英文では「and we have determined to preserve our security and existence,」の部分であるが、こんな英文では意味が通じない。
英文で意味が通じる為には、以下の様に、その前段を含まなければならない。
We, the japanese people, desire peace for all time and are deeply conscious of the high ideals controlling human relationship, and we have determined to preserve our security and existence,
↓
<直訳>
我々、日本国民は
1)恒久平和を願い
2)人間(ジンカン)の関係をコントロールしている崇高な理想に深く気づき、
我々は、我々の安全(せキュリティ)と存在を守ると決めた、
↓
<現行憲法>
平和を愛する諸国民の公正と信義に信頼して,われらの安全と生存を保持しようと決意した。
実に日本人を小バカにした物言いである。
日本人は「崇高な理想」の存在を知らぬ阿呆だと言っているのである。
だから、それに気づき、自分の安全と生存を、それに委ねる。
他者に自身の生殺与奪の権を委ねると言っているのである。
自分で自分の命を守らない、維持するか止めるか決めるのは他者であるとの内容だ。
主権国家として、最も重要なことは、自己決定権の保持である。
ところが、自己決定の中でも最も切実な自身の生命の存続・停止の決定権を他者に委ねると書いてあるのである。これを「異様」と言わず、なんとするのだろうか?

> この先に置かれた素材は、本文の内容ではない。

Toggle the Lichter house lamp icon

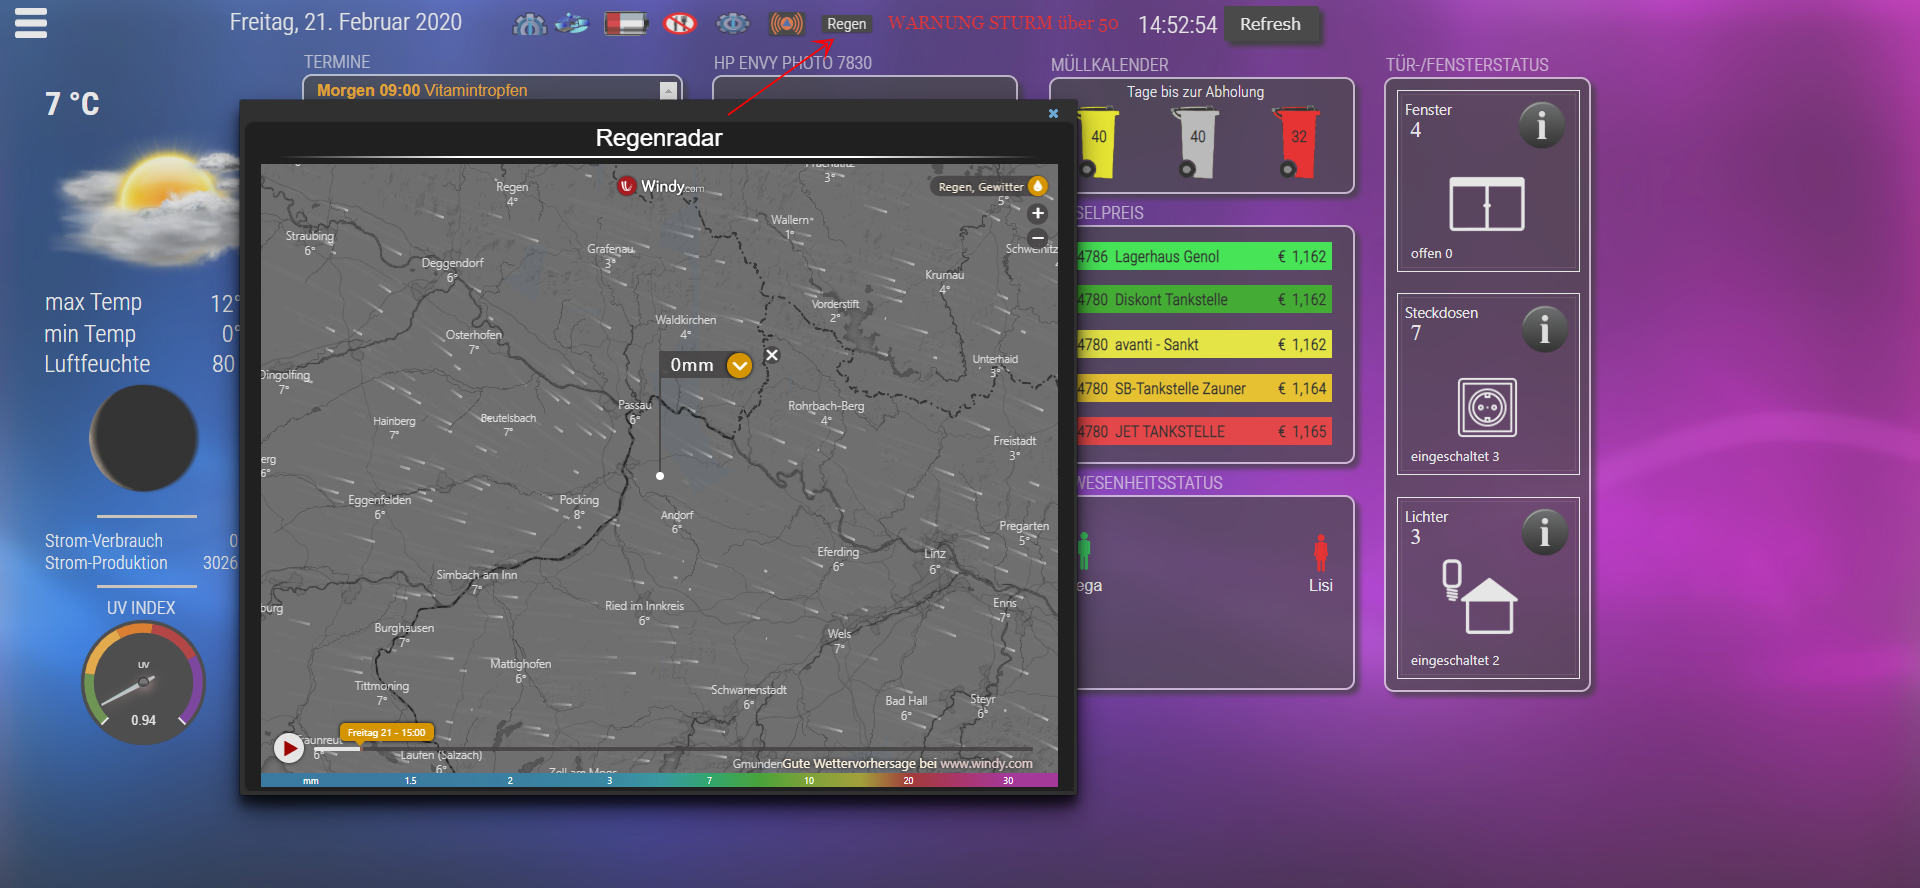[x=1480, y=597]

前文の異様な文脈を具体的に書いてあるのが、憲法9条である。
憲法9条の「異様さ」は、良く知られているし、この条文に対する論評は多々しているので繰り返さないが、その概要を紹介する。
先ず、第1項で国家主権制限をしていることである。
これは前文で「自己の生命さえも他者に委ねる」との宣言をさせられているのだから、安全保障関係の主権はいらない・行使できないとの内容の条文になっているのである。
そして、それ故に、安全保障の手段である「陸海空その他の戦力」は無用。武装楷書状態を維持しろという内容になっているのである。
前文の「異様さ」をそのまま引き継いでいるのが憲法9条なのだが、前文のもう1つの「異様さ」に気付いている方も少ない。
「もう1つの異様さ」とは、「我が国の基本法たる憲法」であるはずが、我が国歴史の中核であり、国体の本義である「天皇」との語句が前文には一度も登場しないことにある。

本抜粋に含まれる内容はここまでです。